▶ **Task to complete**:
Answer these questions from the blog post below:
1. How old does the writer say they are today?
2. What medical term does the blog post give for relentless vomiting?
3. To whose house did the writer take Josiah and Kate?

▶ **Text passage**:
I am 58 today.  In the last decade God’s gift to me has come by way of  regular house cleaning He is doing within, answering my prayer: “create in me a clean heart, O God, and renew a right spirit within me.” A humbling joy- filled peace is steadily replacing the cracks and corners where pride, anxiety, and fear once reigned.
He has been at it again in this week, dealing with an aspect of my nature that can sneak in and cloud my heart.
I am a people pleaser.   As such I can worry too much what others think.  I am breaking free of this tendency but there are times when I still need a stiff scrub brush.  I am not talking about casting off an unselfish life that prioritizes the needs of others.  I am referring to a consuming need to be approved by others resulting in a pressure to perform, that can mandate my decisions.
It’s been a unique week.  But then what should I expect after writing about “seeing opportunity in trouble” in the previous blog.  I had an unsettled sense that I should not go to work last Friday, knowing that my oldest daughter was struggling – really struggling- with “hyperemesis gravidarum”, the medical term for relentless vomiting.  I ran up to her home, fed Josiah and Kate breakfast and carted them off to their aunt Stevi’s house before heading to work however, leaving Erin hooked to an IV and medicine pump alone at home.

▶ **Provided data**:
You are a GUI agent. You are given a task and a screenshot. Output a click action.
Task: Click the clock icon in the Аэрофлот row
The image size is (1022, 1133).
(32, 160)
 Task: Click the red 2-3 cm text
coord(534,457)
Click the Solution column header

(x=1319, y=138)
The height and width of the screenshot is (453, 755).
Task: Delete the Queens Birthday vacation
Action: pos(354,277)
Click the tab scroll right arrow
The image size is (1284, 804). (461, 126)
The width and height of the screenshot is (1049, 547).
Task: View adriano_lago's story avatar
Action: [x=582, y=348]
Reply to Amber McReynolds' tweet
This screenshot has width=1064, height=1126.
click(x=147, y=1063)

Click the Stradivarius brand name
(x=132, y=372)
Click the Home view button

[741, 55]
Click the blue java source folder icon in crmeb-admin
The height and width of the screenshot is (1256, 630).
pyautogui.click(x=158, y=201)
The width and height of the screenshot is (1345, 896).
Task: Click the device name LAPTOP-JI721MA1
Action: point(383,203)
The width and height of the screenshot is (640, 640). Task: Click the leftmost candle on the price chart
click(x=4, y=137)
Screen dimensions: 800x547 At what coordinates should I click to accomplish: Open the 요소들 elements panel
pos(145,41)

▶ **Response box**:
1. 58
2. Hyperemesis gravidarum
3. Their aunt Stevi's house